The average lifespan of a cell phone is two or three years, with some high-end models lasting longer, as long as four or five years.
The first reason to change a cell phone in general is the battery. The power of smartphones has led to the need to integrate more hardware into the phone, which requires the phone to require more energy. This exacerbates the problem of not having enough battery for the phone and the phone becomes charged more often.
Battery life is quickly drained, and now that cell phones are becoming more and more integrated, the cost of replacing a battery is not low, so the lack of battery durability has become an important reason for many people to change their cell phones.
The second reason is that cell phone use is getting more and more stuck, especially Android phone users change their phones much more often than Apple phone users. This is because Android phones in order to suppress the cost of cell phones, improve cell phone publicity, so the phone inside the factory will be pre-installed a lot of third-party software, resulting in cell phone system bloat redundancy.

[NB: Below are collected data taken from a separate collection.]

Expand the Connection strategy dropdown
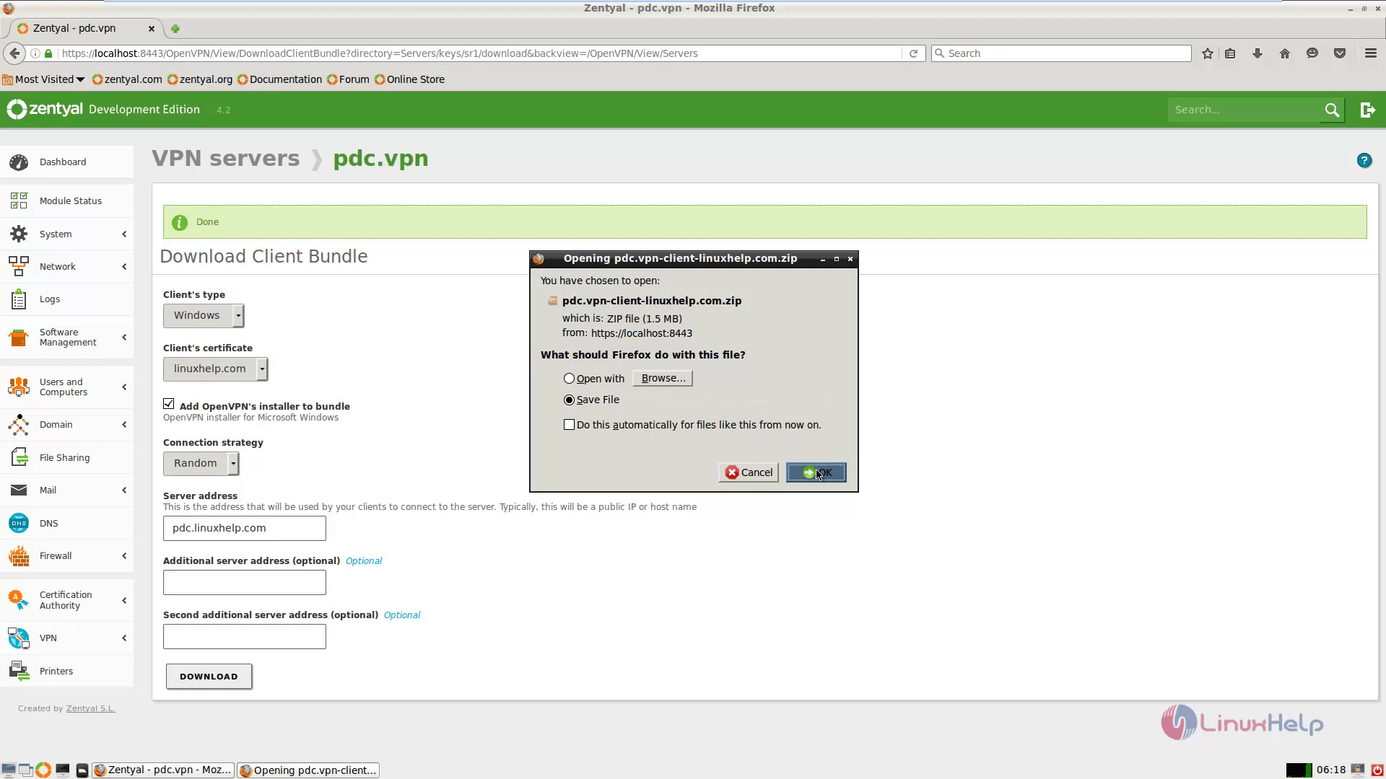[232, 462]

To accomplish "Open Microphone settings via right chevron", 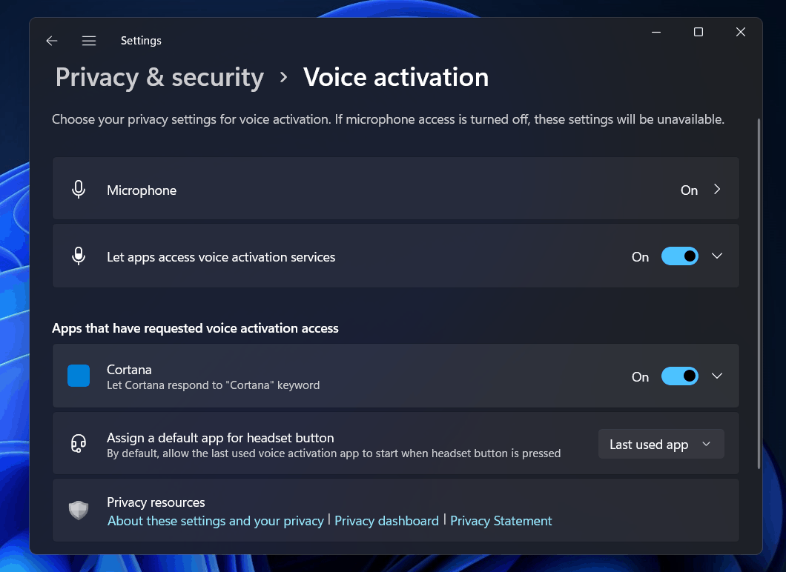I will pos(717,190).
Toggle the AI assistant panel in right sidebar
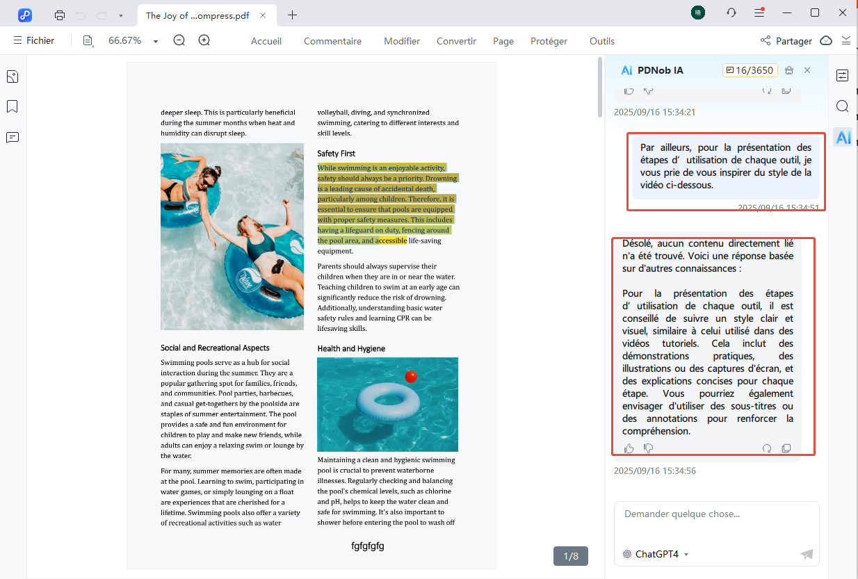 pyautogui.click(x=843, y=137)
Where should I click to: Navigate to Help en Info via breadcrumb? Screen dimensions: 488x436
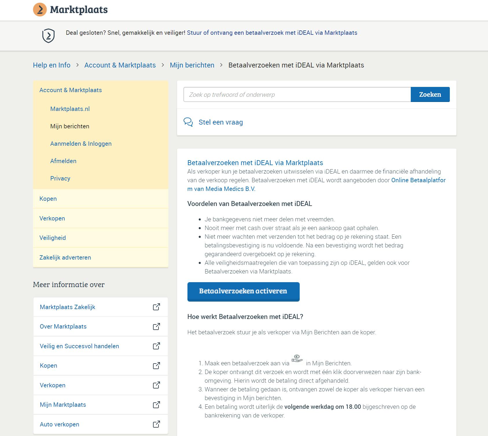pos(52,65)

Secondly, in the era of smartphones, cell phone systems are updated frequently, and every update takes up a lot of space on the phone, so the negative effect of more and more powerful cell phone functions is that the burden on the phone is getting bigger and bigger. And once users feel that their phones are stuck to the point of affecting their use, they usually choose to refresh their phones, or just change them.

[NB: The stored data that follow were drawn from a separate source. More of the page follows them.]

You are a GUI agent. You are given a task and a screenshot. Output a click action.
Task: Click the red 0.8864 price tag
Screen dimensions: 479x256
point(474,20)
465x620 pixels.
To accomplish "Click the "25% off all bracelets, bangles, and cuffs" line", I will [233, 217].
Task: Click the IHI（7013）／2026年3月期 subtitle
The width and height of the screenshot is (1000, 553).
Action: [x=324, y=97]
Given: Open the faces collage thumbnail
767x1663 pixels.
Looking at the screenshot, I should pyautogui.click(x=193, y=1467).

Part of the use of cell phones:
1, business phones, as the name suggests, is to business people or people working in state institutions as the target user group of cell phone products. Because of the powerful function, business cell phone is very popular. Industry experts point out that "a good business cell phone should help users achieve both fast and smooth communication and efficiently complete business activities."

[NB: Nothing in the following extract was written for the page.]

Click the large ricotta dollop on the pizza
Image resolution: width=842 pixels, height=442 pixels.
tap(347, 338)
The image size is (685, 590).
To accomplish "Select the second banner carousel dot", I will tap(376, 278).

2, image phone is a kind of cell phone, but mainly the main image function of the phone. The world's first camera phone, the J-SH04, was manufactured by Sharp in Japan in November 2000.
This camera phone, not surprisingly, uses a CMOS image-sensing module (CMOS for short), which is more power-efficient than the CCD image-sensing module used in digital cameras at the time. The reason for this is that CMOS is much more energy efficient than the CCDs used in digital cameras at the time.